SPD will Rx-Boni-Verbot notfalls nachschärfen |
Cornelia Dölger |
02.09.2025 12:00 Uhr |
»Die vorliegende Urteilsbegründung ist weiterhin Gegenstand der Prüfung durch das BMG«, so die Vorsitzende des Gesundheitsausschusses und Apotheken-Berichterstatterin der SPD-Bundestagsfraktion, Tanja Machalet. / © IMAGO/photothek
Noch am Tag der Urteilsverkündung am 17. Juli warfen die Versender neue Rabattaktionen für verschreibungspflichtige Arzneimittel auf den Markt. Sie frohlockten, weil die Karlsruher Richter Rx-Boni nach alter Rechtslage für legitim erklärt hatten. Dass das Gericht dabei die aktuelle Rechtslage – 2020 wurde die Preisbindung mit dem Vor-Ort-Apotheken-Stärkungsgesetz (VOASG) ins Sozialgesetzbuch umgezogen – bewusst aussparte, ignorierten Doc Morris & Co.

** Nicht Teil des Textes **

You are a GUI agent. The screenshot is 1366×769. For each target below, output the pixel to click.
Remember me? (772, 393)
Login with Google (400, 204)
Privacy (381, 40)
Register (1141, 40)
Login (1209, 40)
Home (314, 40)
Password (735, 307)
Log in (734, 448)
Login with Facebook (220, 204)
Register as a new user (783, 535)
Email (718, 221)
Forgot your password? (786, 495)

Ebenso am selben Tag betonte das Bundesgesundheitsministerium (BMG), dass eben diese neue Regelung gelte. Der BGH habe lediglich Klarheit in einem Fall geschaffen, der sich auf eine alte Rechtslage beziehe, hieß es. Für eine abschließende Bewertung der Entscheidung warte das BMG die schriftliche Urteilsbegründung ab, so ein Sprecher.
Dass sich aus dieser Gemengelage Fragen ergeben, liegt nahe. So hat auch das BMG inzwischen reagiert und unlängst angekündigt, dass man »etwaigen Regelungsbedarf« prüfe. Dies bekräftigte die Vorsitzende des Gesundheitsausschusses und Apotheken-Berichterstatterin der SPD-Bundestagsfraktion, Tanja Machalet, nun gegenüber der PZ.

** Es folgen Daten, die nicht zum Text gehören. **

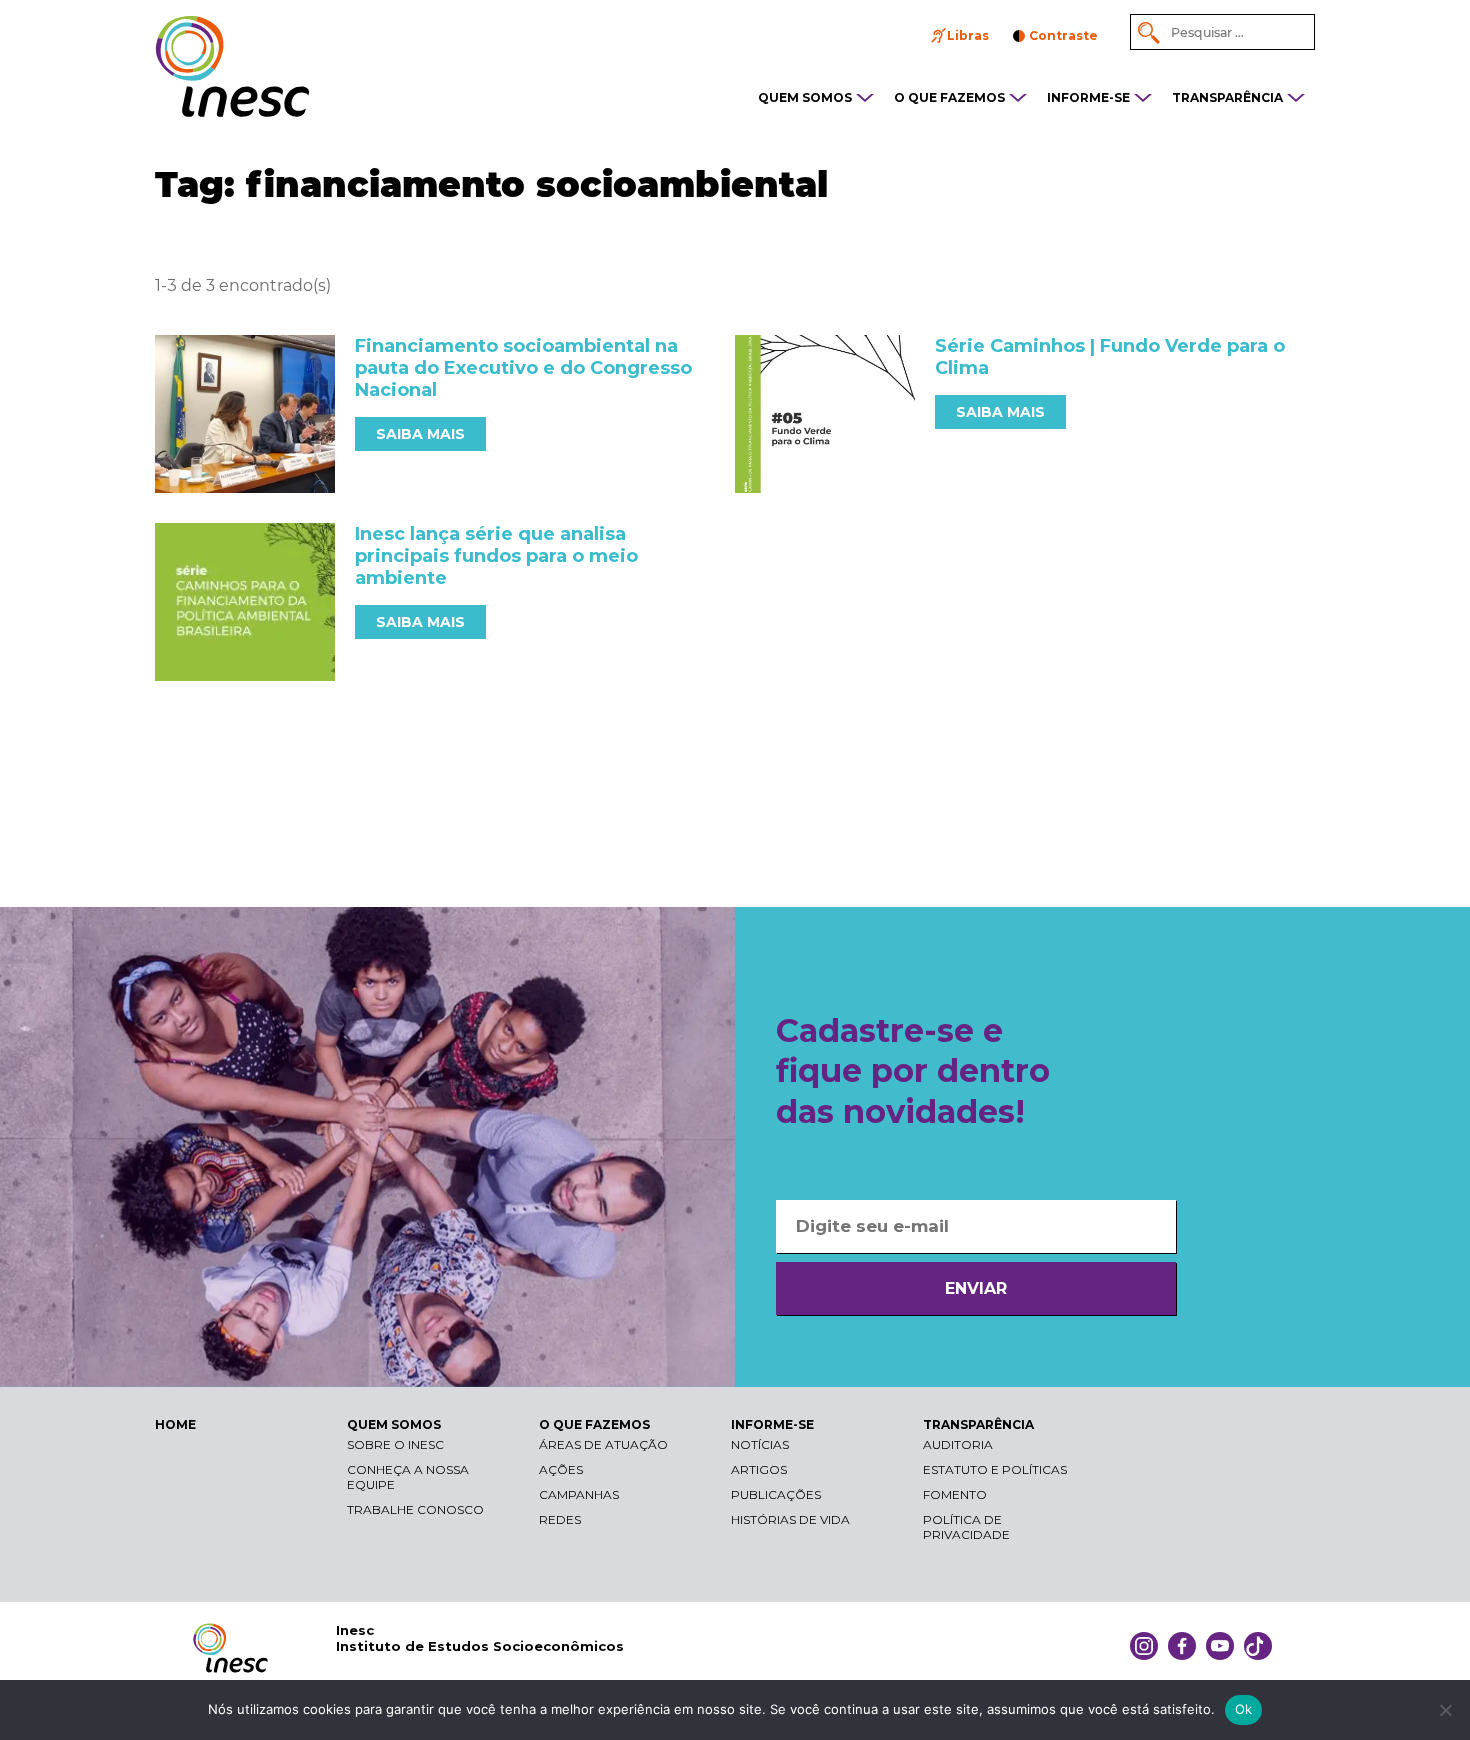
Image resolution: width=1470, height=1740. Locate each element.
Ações (561, 1469)
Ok (1244, 1709)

»Die vorliegende Urteilsbegründung ist weiterhin Gegenstand der Prüfung durch das BMG«, so Machalet. »Weitergehender politischer Handlungsbedarf« werde geprüft. Auf die Begründung für das BGH-Urteil am 17. Juli hatte man gespannt gewartet. Fünf Tage später war sie da. Der Tenor: Den Richtern fehlte es an stichhaltigen Argumenten pro Rx-Boni-Verbot.

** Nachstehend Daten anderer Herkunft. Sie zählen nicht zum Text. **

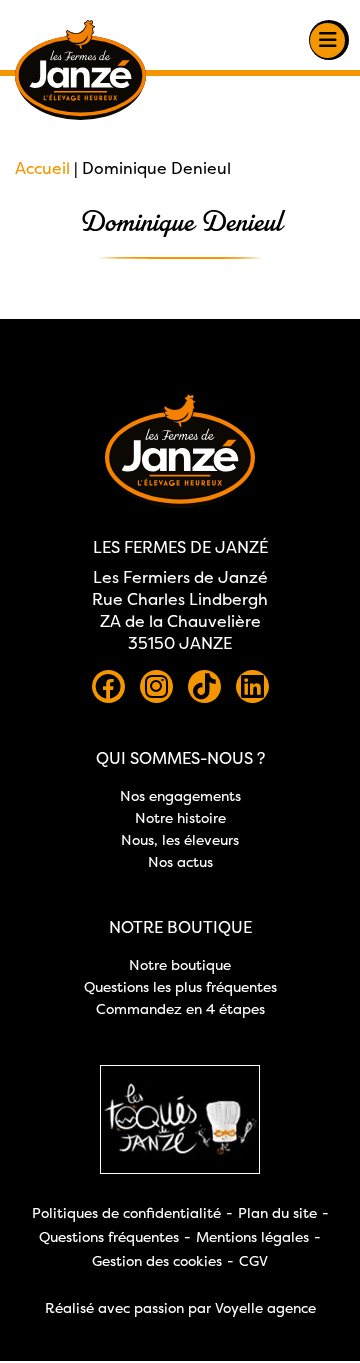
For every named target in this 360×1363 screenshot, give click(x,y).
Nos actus (180, 861)
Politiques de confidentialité (126, 1212)
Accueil (42, 168)
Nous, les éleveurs (180, 839)
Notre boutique (180, 964)
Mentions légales (252, 1236)
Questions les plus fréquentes (180, 986)
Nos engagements (180, 795)
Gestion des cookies (157, 1260)
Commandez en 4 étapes (180, 1008)
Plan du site (277, 1212)
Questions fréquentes (109, 1236)
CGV (253, 1260)
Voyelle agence (265, 1307)
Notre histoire (180, 817)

Auf den Umzug der Regelung ins SGB V gingen die Richter aber nicht ein, sondern es hieß explizit: »Ob dies auch für die Neuregelung der arzneimittelrechtlichen Preisbindung in § 129 Abs. 3 Satz 3 SGB V gilt, braucht im Streitfall nicht entschieden werden.«
Aber eben darauf fußt ja die aktuelle Debatte um Rx-Boni-Verbote für Versender bis hin zu Forderungen nach einem Rx-Versandverbot. Mit dem Umzug der Regelung ins SGB V, der das Boni-Verbot in die GKV-Versorgungsstruktur integrierte, reagierte der Gesetzgeber seinerzeit auf das Urteil des Europäischen Gerichtshofs (EuGH). Dieser hatte 2016 die Rx-Preisbindung für EU-Versender gekippt; er sah die Warenverkehrsfreiheit in der EU eingeschränkt.
Ob durch Rx-Boni Risiken für die Gesundheit entstehen könnten, war für den EuGH in seiner Entscheidung nicht ausschlaggebend; für eine Einordnung hätten relevante wissenschaftliche Erkenntnisse gefehlt, so die Luxemburger Richter damals.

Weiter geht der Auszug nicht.